_EXERCISE DIRECTIONS_
Pick up the review of Eve Steele's one-person show about James Joseph Patrick Keogh after its last sentence and extend it.

_DOCUMENT EXCERPT_
+ + +
James Joseph Patrick Keogh has spent his life running. Starting at school, then into care, drugs, marriage, parenthood and bad choices. He’s ricocheted from one situation to another, from a child in Ireland to an adult in Manchester, and we’re party to all of it. Writer and actor Eve Steele takes an hour to give us a life.
This one-person show compresses Keogh’s history, following his route from wide-eyed optimism to repeated mistakes. Steele’s writing is a constant "I am", the present tense as a slippery slope played out beat by beat. In tracksuit bottoms and running shoes, her Keogh is a nervy, volatile figure.
The gender swap of Steele’s performance works to give Keogh’s story a freshness and raw voice. Whether pacing, dancing or waking with a hangover, she imbues her dialogue with an urgency that has a corner-of-the-room intimacy. Director Ed Jones keeps his production fluid and jittery, but it's still when it matters.
+ + +
_Dataset entries_
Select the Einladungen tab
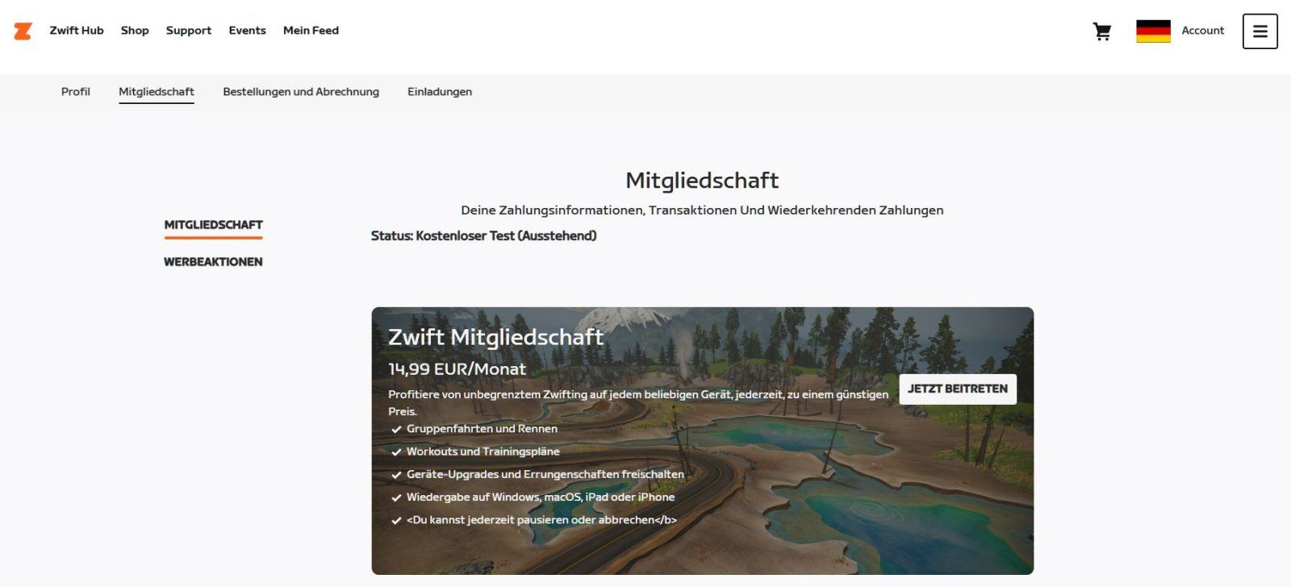The height and width of the screenshot is (587, 1291). (440, 92)
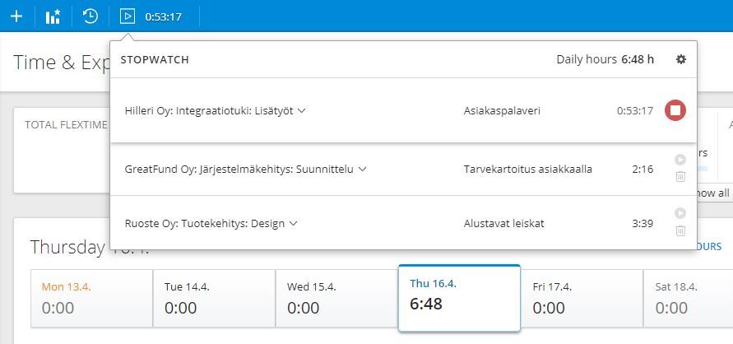Select the Mon 13.4. day tab
Screen dimensions: 733x344
(91, 300)
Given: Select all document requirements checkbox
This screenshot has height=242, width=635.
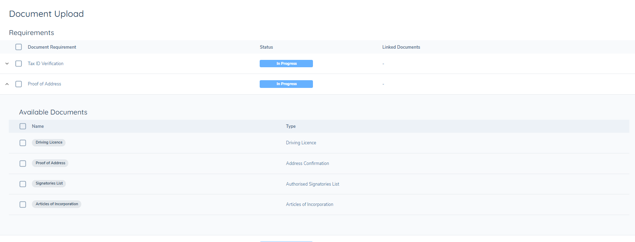Looking at the screenshot, I should click(19, 47).
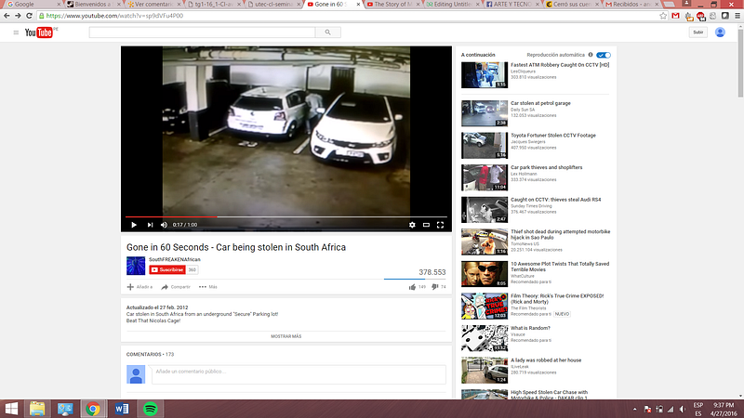Toggle Reproducción automática autoplay switch
The height and width of the screenshot is (418, 744).
pyautogui.click(x=604, y=55)
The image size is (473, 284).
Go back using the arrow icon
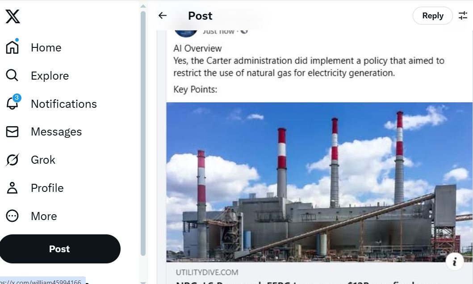click(x=163, y=16)
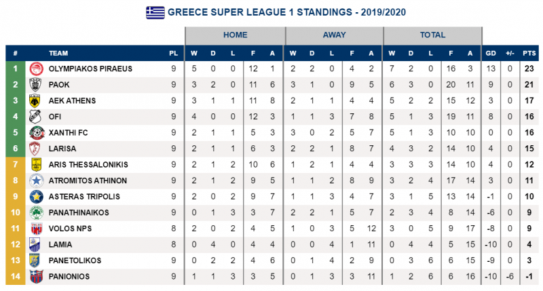This screenshot has height=291, width=543.
Task: Click the Atromitos Athinon star logo
Action: 36,180
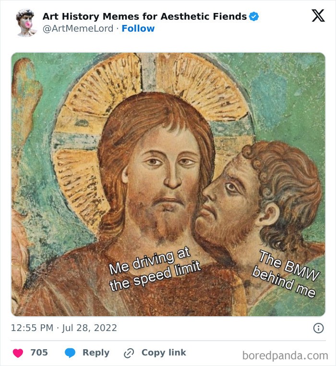
Task: Click the @ArtMemeLord handle
Action: pyautogui.click(x=78, y=28)
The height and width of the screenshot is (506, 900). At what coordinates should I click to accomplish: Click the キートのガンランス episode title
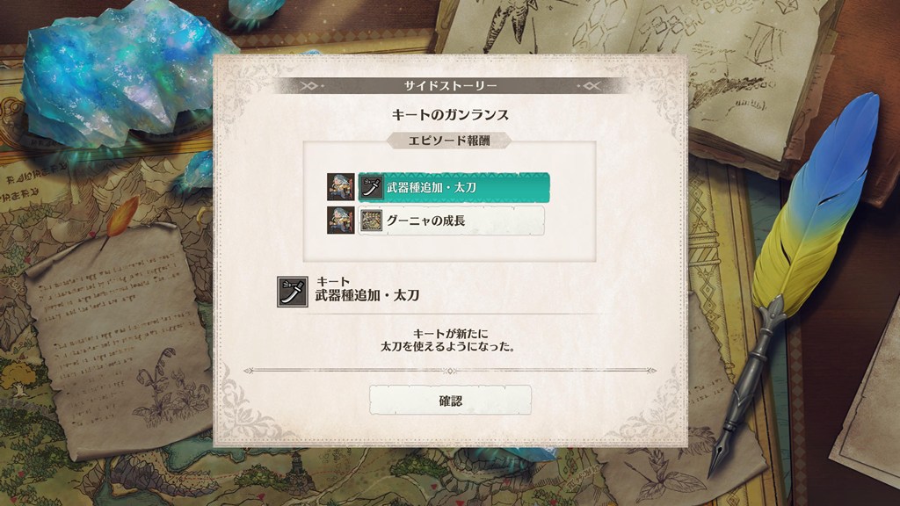coord(450,115)
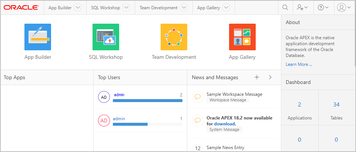Click the Learn More link

[299, 64]
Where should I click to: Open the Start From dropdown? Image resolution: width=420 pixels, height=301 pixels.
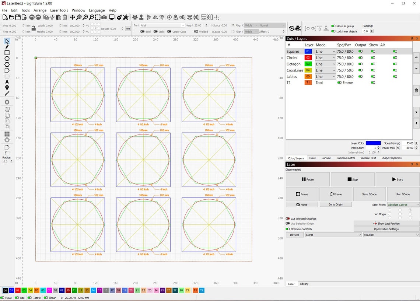click(403, 204)
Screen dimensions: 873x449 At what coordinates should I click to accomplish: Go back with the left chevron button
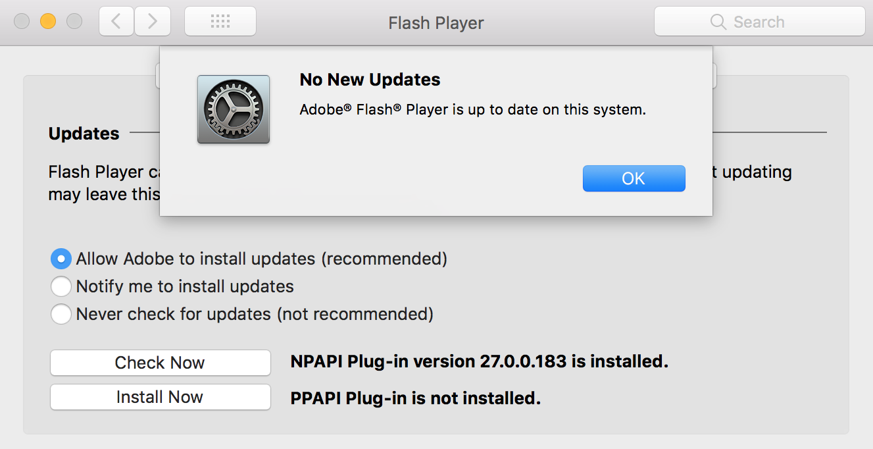click(116, 22)
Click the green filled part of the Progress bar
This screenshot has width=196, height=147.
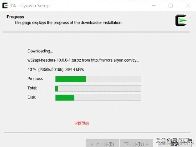point(71,79)
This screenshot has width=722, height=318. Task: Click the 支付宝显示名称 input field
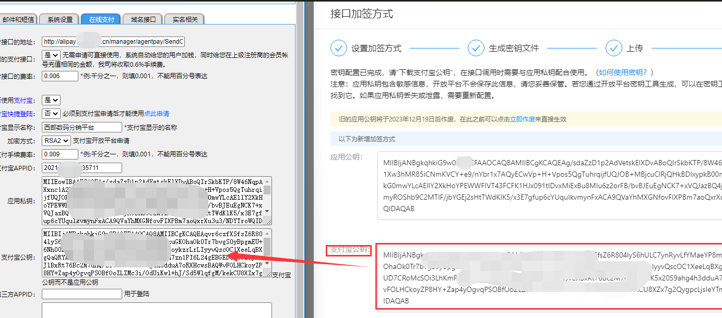point(82,127)
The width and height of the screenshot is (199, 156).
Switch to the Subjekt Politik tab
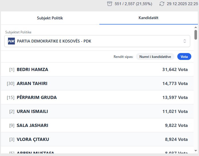(x=50, y=18)

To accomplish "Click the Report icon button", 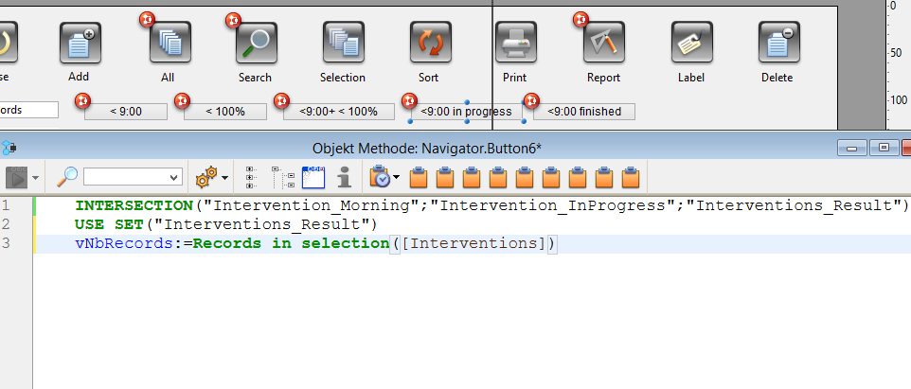I will (603, 43).
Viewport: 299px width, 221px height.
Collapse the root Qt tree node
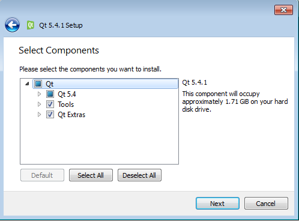(x=27, y=84)
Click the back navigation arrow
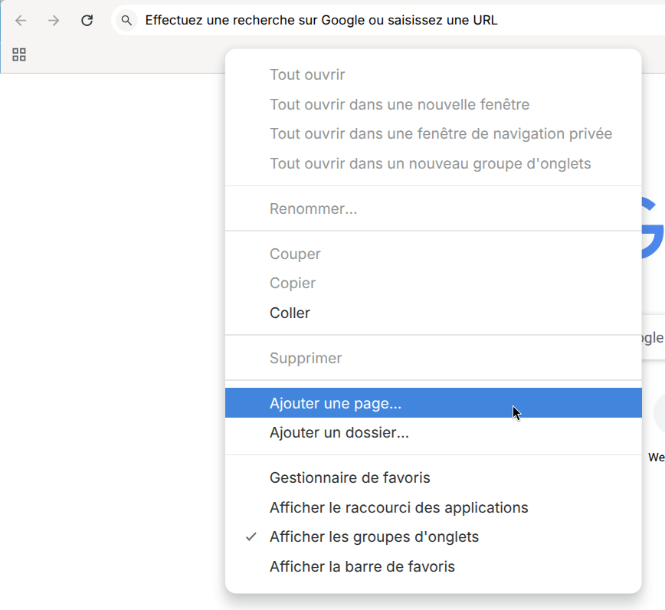The width and height of the screenshot is (665, 610). coord(20,20)
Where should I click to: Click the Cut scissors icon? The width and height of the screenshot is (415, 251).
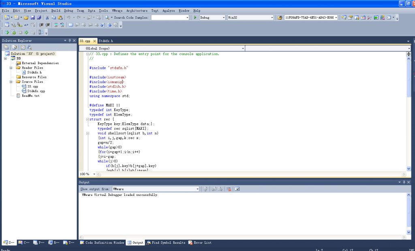tap(47, 17)
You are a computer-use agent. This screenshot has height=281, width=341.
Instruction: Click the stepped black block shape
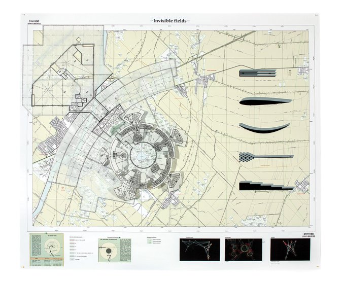click(x=265, y=185)
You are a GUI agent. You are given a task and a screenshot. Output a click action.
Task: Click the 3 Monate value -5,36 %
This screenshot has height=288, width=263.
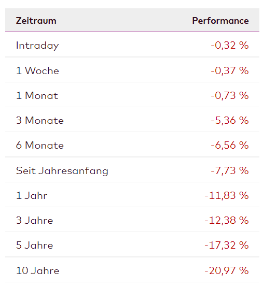(230, 121)

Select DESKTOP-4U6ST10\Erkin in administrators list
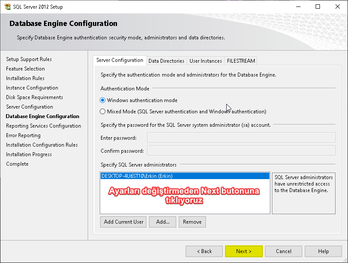(137, 176)
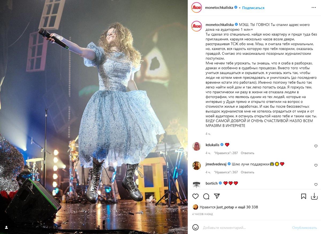Open the three-dot more options menu
Image resolution: width=321 pixels, height=234 pixels.
pyautogui.click(x=314, y=8)
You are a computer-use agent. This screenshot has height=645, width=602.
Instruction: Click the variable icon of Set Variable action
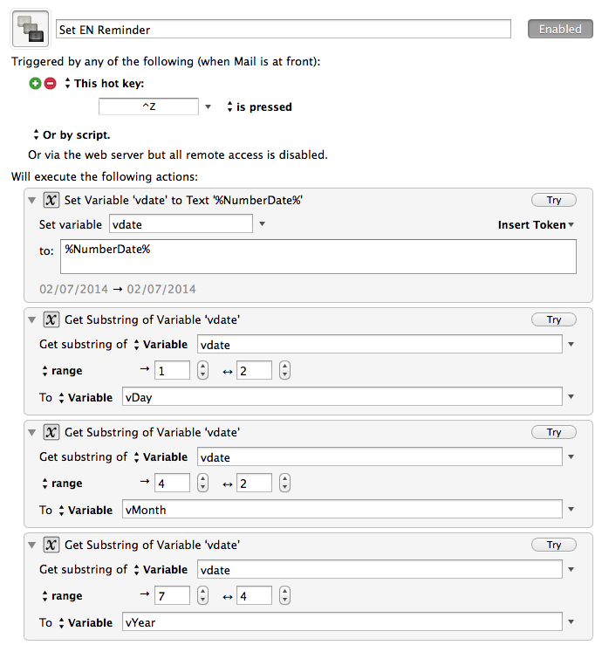pyautogui.click(x=51, y=201)
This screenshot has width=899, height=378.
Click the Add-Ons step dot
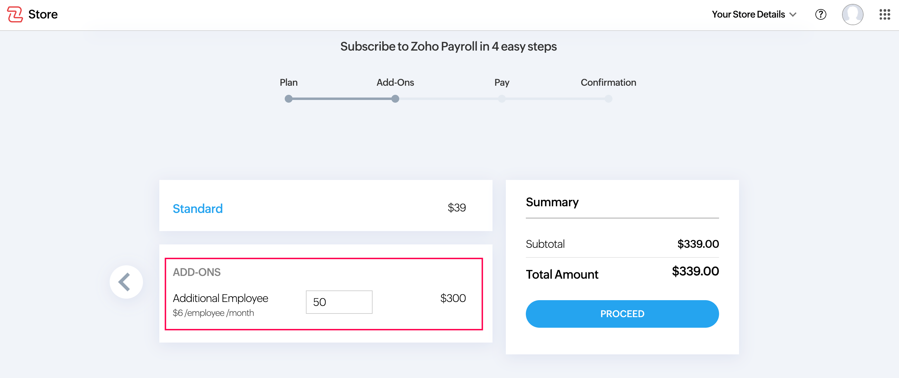(395, 99)
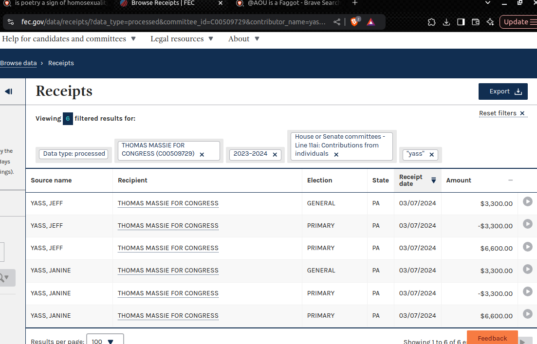
Task: Expand details for last Janine Yass row
Action: click(x=527, y=314)
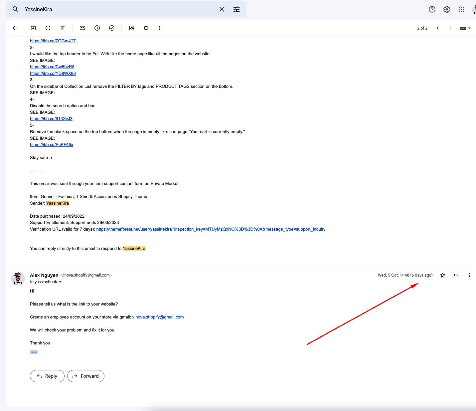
+ + +
_RESULT FOR THIS TASK_
But the Underbelly Big Belly swamps a piece that exists in moments in grimy hotel rooms, stolen cars and prison cells. It strands Steele, rather than bringing us in close. And the litany of problems that befalls Keogh starts to deaden their impact.
When the lights slowly begin to dim and Steele’s voice cracks, Life by the Throat really grips you by the scruff. But there’s a relentlessness to it, an all-purpose pile-up of misery, that leaves Keogh feeling more like a salutary warning than running at his own pace.